There are 12 primary pumps, six on the HP roof 2 and six on the DIC 1 building's second roof level. The primary pumps feed the chillers and up to the suction of the secondary pumps.

There are eight AHUs (air handling units) for each building, six of which are with variable speed drive, one is constant speed drive and one fresh air AHU. AHUs with variable speed drive feed all the leasable areas through variable air volume units (VAV) boxes, which are of the pressure independent type and are controlled to maintain the required air volume and temperature. Each AHU has a return air fan connected to the return path of the air side circuit with a variable speed drive.

The fresh air AHU feeds the treated fresh air to each AHU and has a heat recovery unit.
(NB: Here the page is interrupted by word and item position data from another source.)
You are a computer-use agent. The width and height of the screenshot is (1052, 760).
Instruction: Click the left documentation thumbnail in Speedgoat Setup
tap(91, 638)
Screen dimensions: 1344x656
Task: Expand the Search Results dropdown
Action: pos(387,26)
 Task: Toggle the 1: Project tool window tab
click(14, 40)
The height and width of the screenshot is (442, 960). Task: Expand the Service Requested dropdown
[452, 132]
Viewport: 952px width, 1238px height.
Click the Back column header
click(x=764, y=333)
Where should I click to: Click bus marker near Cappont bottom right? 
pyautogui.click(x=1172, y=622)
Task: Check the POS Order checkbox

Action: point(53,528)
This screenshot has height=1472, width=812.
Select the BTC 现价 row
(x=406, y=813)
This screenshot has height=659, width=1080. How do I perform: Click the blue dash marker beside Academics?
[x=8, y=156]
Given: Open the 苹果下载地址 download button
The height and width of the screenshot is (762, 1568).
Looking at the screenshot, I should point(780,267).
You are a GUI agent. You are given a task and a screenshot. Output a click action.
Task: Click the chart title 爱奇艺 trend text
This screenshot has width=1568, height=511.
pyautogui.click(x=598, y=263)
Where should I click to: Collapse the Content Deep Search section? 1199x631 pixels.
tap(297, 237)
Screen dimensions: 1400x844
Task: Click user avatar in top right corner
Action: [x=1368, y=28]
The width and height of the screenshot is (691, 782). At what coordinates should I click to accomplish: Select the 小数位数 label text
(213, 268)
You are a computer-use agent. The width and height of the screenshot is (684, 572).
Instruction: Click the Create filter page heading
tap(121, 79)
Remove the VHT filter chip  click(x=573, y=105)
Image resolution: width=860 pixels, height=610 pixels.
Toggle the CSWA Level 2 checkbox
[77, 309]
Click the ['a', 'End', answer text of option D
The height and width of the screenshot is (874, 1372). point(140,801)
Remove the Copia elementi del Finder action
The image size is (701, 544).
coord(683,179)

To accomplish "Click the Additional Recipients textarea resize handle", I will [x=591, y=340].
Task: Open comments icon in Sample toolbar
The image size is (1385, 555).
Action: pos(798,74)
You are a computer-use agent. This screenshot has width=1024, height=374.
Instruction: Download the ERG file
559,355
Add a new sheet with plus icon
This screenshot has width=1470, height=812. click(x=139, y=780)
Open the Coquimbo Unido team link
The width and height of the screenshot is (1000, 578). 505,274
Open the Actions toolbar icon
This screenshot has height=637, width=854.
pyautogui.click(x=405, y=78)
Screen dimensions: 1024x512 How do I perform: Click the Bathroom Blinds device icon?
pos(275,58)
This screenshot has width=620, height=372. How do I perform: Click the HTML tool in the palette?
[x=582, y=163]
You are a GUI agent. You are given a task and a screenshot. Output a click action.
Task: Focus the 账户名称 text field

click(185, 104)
The extract air from the toilet is exhausted to the atmosphere through the heat recovery wheel exchanging heat with the fresh air and thus reducing the load on the fresh air AHU coil.

The following design parameters are required to be maintained during summer: External thermal design conditions - 115 degree F dry bulb 84 deg F wet bulb; internal - 72 deg F dry bulb, relative humidity 40 to 50 per cent.

Plumbing & fire fighting system

Water supply from Dewa is fed to three RCC water tanks: a domestic water tank, a fire water tank and an irrigation water tank located under the entrance and exit ramp with pump rooms located adjacent to them. Each tank is connected to the Dewa main through a series of two water meters - landlord water meter and Dewa water meter.

The Domestic water tank and pump room is located in the basement between the HP and IBM blocks. Water is supplied to all five buildings by means of a discharge header (6" upvc pipe) which is branched into two sub headers.

"Since the pressure required in the buildings has to be constant and also since all the buildings are located at a distance from each other, it is essential to provides a higher pressure in the header than the requirement.

"In order to achieve a constant pressure (lower than header pressure) a pressure reducing valve (PRV) package with a bypass arrangement is installed in branches to individual buildings risers.

"The outlet pressure in PRVs is set to obtain satisfactory working pressure at the highest point in the building. The riser to each building is a 4" upvc drainpipe with branch-off in every floor. One sub-riser is fed to the refuse rooms located in every floor from this main riser," the spokesman says.

A water hammer arrestor is provided in every toilet to reduce water hammer effect as the system is pressurized.

Hot water supply - cold water is fed to an electric water heater (100 litres capacity) located above in the shower area in every toilet and electric water heater (50-litre capacity) above the pantry areas. Hot water is supplied by copper piping.

The whole section of this pipe is insulated with closed cell elastomeric foam insulation and section of this pipe in the basement is aluminium cladded for extra protection.

After chlorination and thorough flushing the domestic water supply is continuously ozonised by means of an ozone generator located inside the domestic water pump room. The ozone is injected into the domestic water tank as and when required.